DATA START
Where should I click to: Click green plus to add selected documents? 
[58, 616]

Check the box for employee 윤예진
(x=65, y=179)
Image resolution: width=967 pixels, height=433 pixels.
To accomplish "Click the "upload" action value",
DATA END
WHAT THE TASK REQUIRES:
Nothing in the material may be left out; write it all out verbatim.

SOLUTION FOR THIS PROBLEM:
Where should I click to: Click green plus to add selected documents? 
[58, 616]

Check the box for employee 윤예진
(x=65, y=179)
Image resolution: width=967 pixels, height=433 pixels.
To accomplish "Click the "upload" action value",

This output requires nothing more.